# [Pasaje extraído]
══════════
Recuerdo que en aquel entonces nosotros los alumnos —al menos los que cursábamos procedentes de meros bachilleres, graduados de tal en plena guerra— no éramos del todo conscientes de lo que aquella situación tendría que suponer para Morente. En realidad, teníamos bastante con nuestro propio problema: la urgente y difícil recuperación intelectual de los años y del hábito de estudio perdidos, el enfrentarnos —por primera vez solos y sin andaderas— con el arcano mundo de la especialización científica, en una Facultad todavía desorganizada, incompleta. Los que en estas condiciones alcanzábamos en aquel curso la especialización de Filosofía llevábamos, realmente, un espíritu y un estado de ánimo muy diferentes de los que señalaban al antiguo estudiante de esa Facultad. Alguien muy caracterizado en ella (1)

(1) ORTEGA GASSET, J. Prólogo a la Historia de la Filosofía de K. Vorlander. Madrid, 1922.

pudo registrar, años antes, su experiencia de cómo «los principiantes de Filosofía son, a nativitate, escépticos, y el escepticismo es el punto de que se parte y el aire que se respira». Para nosotros, en cambio —y quizá con la misma desmedida— los hechos bélicos y nacionales que acabábamos de vivir habían confirmado tan evidentemente nuestra fe, la habían identificado en tal grado con la realidad vivible, que sólo podíamos pedir a la Filosofía que la expresara ahora en términos racionales.

La incoordinación intelectual y metódica de nuestras Universidades había de resultarnos doblemente escandalosa, ya que esta especial actitud espiritual se añadía en nosotros a una situación de ánimo que es general al estudiante en tales momentos. El alumno medio que sale del colegio sin saber estudiar y sin verdadera cultura general, con sólo una técnica de aprobar los exámenes, se encuentra de pronto en unas clases donde se le expone el último matiz al uso en cada ciencia, el aspecto destacado del más reciente libro leído o escrito por el profesor, dándose siempre por conocida la ciencia misma de que se trata y el ambiente cultural y humano en que se halla envuelta. Ello produce en el principiante una desorientación tan profunda y antinatural que en muchos casos le resultará insuperable o deformadora.

Morente fue para nosotros el refugio de aquel angustioso comenzar, el verdadero maestro que, con un lenguaje pausado y sencillo, sabía ir de lo conocido a lo desconocido, abriéndonos en forma gradual perspectivas y soluciones concretas y sugestivas. El había sido uno de los pocos que en la docencia universitaria supieron estar en su puesto: era catedrático, y consideraba a la cátedra como su cometido en la vida, no como una función marginal o como una especie de coronamiento de otras actividades.
══════════
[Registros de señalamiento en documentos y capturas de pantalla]
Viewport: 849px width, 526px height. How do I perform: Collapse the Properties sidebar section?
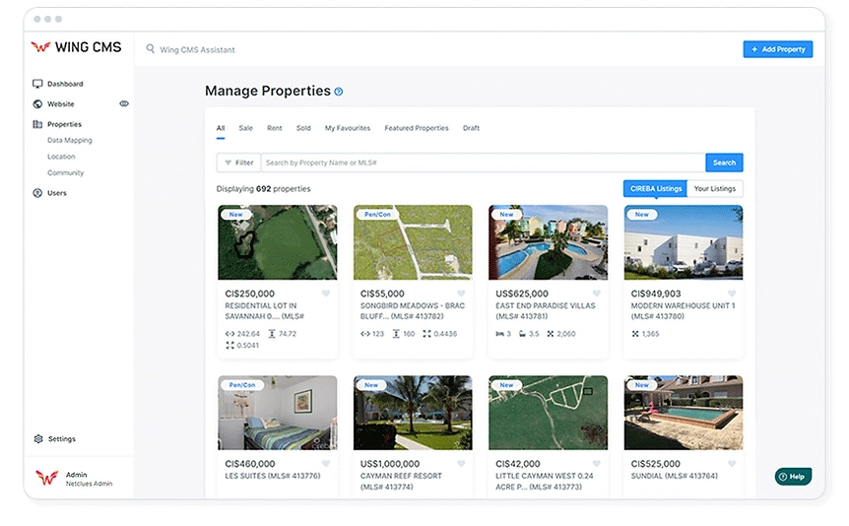pos(64,124)
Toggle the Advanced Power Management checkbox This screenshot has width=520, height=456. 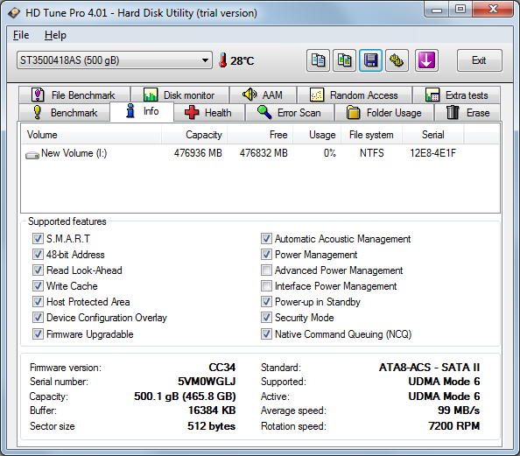point(266,270)
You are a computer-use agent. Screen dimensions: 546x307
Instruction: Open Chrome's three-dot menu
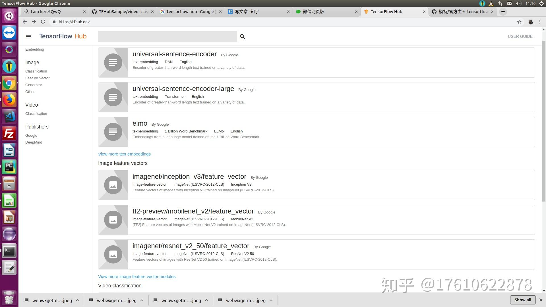(x=540, y=22)
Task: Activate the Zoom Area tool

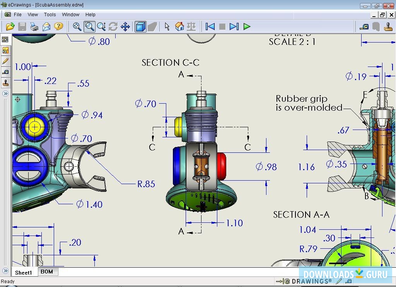Action: (89, 27)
══════════
# [Lo que se pide]
Vuelve a escribir sin cambios, del pasaje sobre Morente, todo lo que va desde "(1) ORTEGA GASSET, J." hasta "en términos racionales.", ambos incluidos.

# [Respuesta del ejercicio]
(1) ORTEGA GASSET, J. Prólogo a la Historia de la Filosofía de K. Vorlander. Madrid, 1922.

pudo registrar, años antes, su experiencia de cómo «los principiantes de Filosofía son, a nativitate, escépticos, y el escepticismo es el punto de que se parte y el aire que se respira». Para nosotros, en cambio —y quizá con la misma desmedida— los hechos bélicos y nacionales que acabábamos de vivir habían confirmado tan evidentemente nuestra fe, la habían identificado en tal grado con la realidad vivible, que sólo podíamos pedir a la Filosofía que la expresara ahora en términos racionales.